Journal of Allergy and Clinical Immunology, 2026

Liu D., Del Duca E., Brunner P., Avallone G., Beaziz J., Metukuru R., Lin X., Estrada Y., Lau M., Largen J., Ungar B., Guttman-Yassky E.

Disease areaApplication areaSample typeProducts
Immunological & Inflammatory Diseases
Dermatological Diseases
Patient Stratification
Serum
Olink Target 96

Olink Target 96

Abstract

Background
Atopic dermatitis (AD) is a heterogeneous inflammatory skin disease with known ethnic disparities in clinical presentation and treatment response. However, molecular data, particularly for Hispanic patients, remain limited.
Objective
To characterize the molecular phenotype of AD across Hispanic, Black, Asian, and White patients using tape strip transcriptomic and blood proteomic profiling.
Methods
We enrolled 47 AD patients (9 Hispanic, 14 Black, 11 Asian, 13 White) and 40 controls. Tape strips and serum were collected for RNA sequencing and proteomic analysis, respectively.

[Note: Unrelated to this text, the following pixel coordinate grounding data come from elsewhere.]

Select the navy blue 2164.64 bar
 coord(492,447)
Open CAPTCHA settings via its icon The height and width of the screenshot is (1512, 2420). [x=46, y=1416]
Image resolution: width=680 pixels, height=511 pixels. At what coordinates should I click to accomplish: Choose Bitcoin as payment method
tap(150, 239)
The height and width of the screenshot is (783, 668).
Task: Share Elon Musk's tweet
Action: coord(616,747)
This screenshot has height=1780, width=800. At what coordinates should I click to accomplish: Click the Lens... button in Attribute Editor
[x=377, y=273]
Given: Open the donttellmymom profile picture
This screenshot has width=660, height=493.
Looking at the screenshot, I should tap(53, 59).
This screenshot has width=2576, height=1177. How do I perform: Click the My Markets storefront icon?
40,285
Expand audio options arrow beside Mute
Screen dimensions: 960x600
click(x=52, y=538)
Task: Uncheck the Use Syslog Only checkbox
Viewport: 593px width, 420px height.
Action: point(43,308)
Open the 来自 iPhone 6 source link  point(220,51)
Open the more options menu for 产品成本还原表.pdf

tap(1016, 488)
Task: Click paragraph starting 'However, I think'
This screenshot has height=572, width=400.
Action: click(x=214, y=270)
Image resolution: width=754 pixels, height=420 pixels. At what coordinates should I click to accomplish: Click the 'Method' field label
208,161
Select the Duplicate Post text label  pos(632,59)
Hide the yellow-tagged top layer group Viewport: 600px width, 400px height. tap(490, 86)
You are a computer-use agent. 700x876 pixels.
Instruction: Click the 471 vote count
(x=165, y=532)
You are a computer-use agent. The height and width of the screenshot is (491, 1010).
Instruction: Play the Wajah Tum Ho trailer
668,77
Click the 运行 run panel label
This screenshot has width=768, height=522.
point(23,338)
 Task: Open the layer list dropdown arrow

Differential expression, pathway enrichment, and gene-clinical correlations were analyzed across ethnicities.
Results
Across ethnicities, we identified shared immune activation in lesional and nonlesional AD skin, including upregulation of Th1-related (e.g., IL12B, TNF), Th2-related (e.g., CCL17, IL13), and Th17-related (e.g., CXCL1/2, IL6) pathways. However, gene-level drivers varied: Th1-related markers (e.g., CXCL10) were more elevated in White and Black patients; Th17 axis skewing was most pronounced in Asian patients; and Th22 and JAK3 signaling showed greater activation in White and Black patients. Hispanic patients demonstrated a mixed immune phenotype resembling both White and Black AD. Barrier dysfunction, including filaggrin deficiency and lipid synthesis defects, was universal, with Asian patients exhibiting the most pronounced lipid-related gene downregulation. Proteomic data mirrored transcriptomic trends and highlighted broad systemic inflammation in Hispanic patients. White patients exhibited the strongest correlations between lesional gene expression and disease severity, though differences in clinical presentation and global scoring methods may influence these correlations across skin tones.
Conclusion
This multi-omic, multi-ethnic analysis reveals both shared and ethnicity-specific molecular signatures in AD, with the first in-depth profiling of Hispanic patients. These findings may inform future precision-targeted therapies across diverse populations.